Regardez d’abord autour de vous
À remarquer
- Miroirs convexes
- Verre coloré
- Galerie ouverte
- Jardin en quatre parties
L’histoire du lieu
Sous les voûtes couvertes de miroirs, Jai Singh I recevait les envoyés d’autres souverains. C’est à cette fin que fut construit le Sheesh Mahal : dans l’usage du palais, on l’appelait Diwan-i-Khas, la salle des audiences privées. Les requérants restaient dans la cour extérieure, tandis qu’un invité particulier était conduit par Ganesh Pol à l’intérieur de la résidence princière.
Jai Singh régnait à la fois sur Amber et commandait les troupes de l’empereur moghol. Le service impérial lui procurait un rang militaire et des revenus fonciers, grâce auxquels il entretenait sa cavalerie ; un échec en campagne pouvait lui faire perdre sa position. Les envoyés qu’il recevait ici connaissaient parfaitement l’étiquette de la cour moghole. Jai Singh veillait à ce qu’à Amber ils découvrent une cour du même niveau que celle où ils avaient l’habitude de négocier auprès de l’empereur.
À sa demande, des artisans aménagèrent devant la salle un jardin en quatre parties avec un bassin, et couvrirent les murs, les arcs et les plafonds de fragments de verre miroir et de verre coloré. Nombre de miroirs furent rendus convexes et complétés de feuilles colorées. Ils n’étaient pas destinés à permettre de se regarder le visage : chacun ne renvoyait qu’un petit fragment de lumière. Le soir, les lumières des lampes se divisaient en une multitude de reflets, et l’audience commençait avant même la conversation. L’invité savait déjà qu’il avait été admis là où les requérants ordinaires ne pénétraient pas.
Le récit romantique d’une reine à qui son époux offrit, sous ce plafond, un ciel étoilé appartient aux traditions tardives. Les descriptions fiables attribuent à la pièce un autre usage : Jai Singh y recevait des invités choisis et des ambassadeurs. Le nom lui aussi renvoie au matériau, et non à la légende : le mot persan « shisha » signifie verre ou miroir. Le second nom du pavillon, Jai Mandir, est associé à Jai Singh, qui le fit commander.

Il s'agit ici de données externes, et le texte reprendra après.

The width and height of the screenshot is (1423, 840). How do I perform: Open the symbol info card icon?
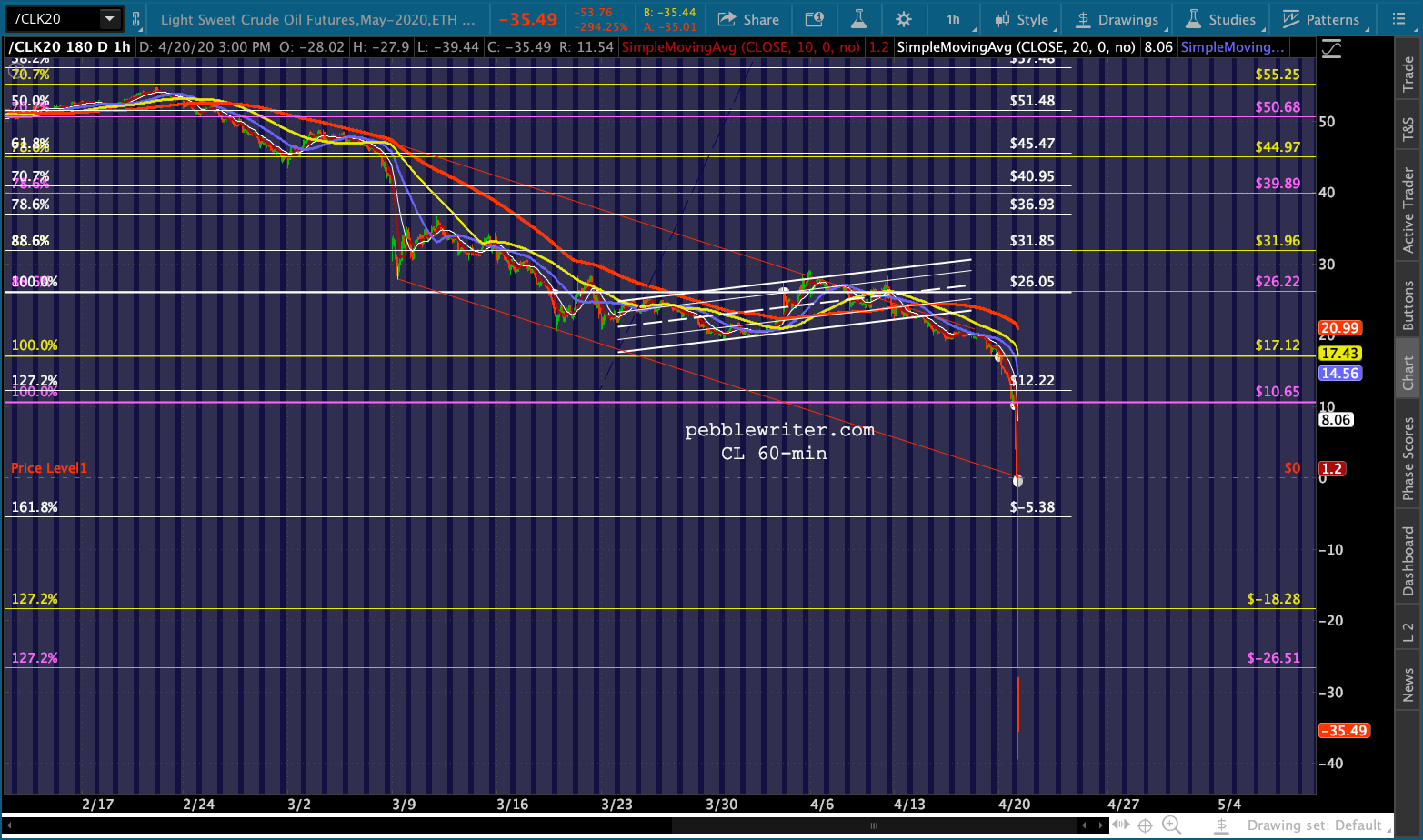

Aucun procès-verbal de négociations particulières tenues ici n’a été conservé. Il en reste le cadre : deux pièces intérieures, une galerie ouverte et une multitude de petits miroirs convexes dans lesquels il est encore impossible de se voir tout entier.
Sur place
L’accès dépend du fonctionnement du palais d’Amber ; une partie du décor s’observe à travers des barrières de protection. Vérifiez sur place les restrictions concernant les prises de vue.
Vérifié : 29 juin 2026. Vérifiez la source officielle avant votre visite.Laissez vos yeux s’habituer à l’éclairage et ne comptez pas sur une expérience à la bougie ; respectez les restrictions locales concernant les prises de vue et la lumière.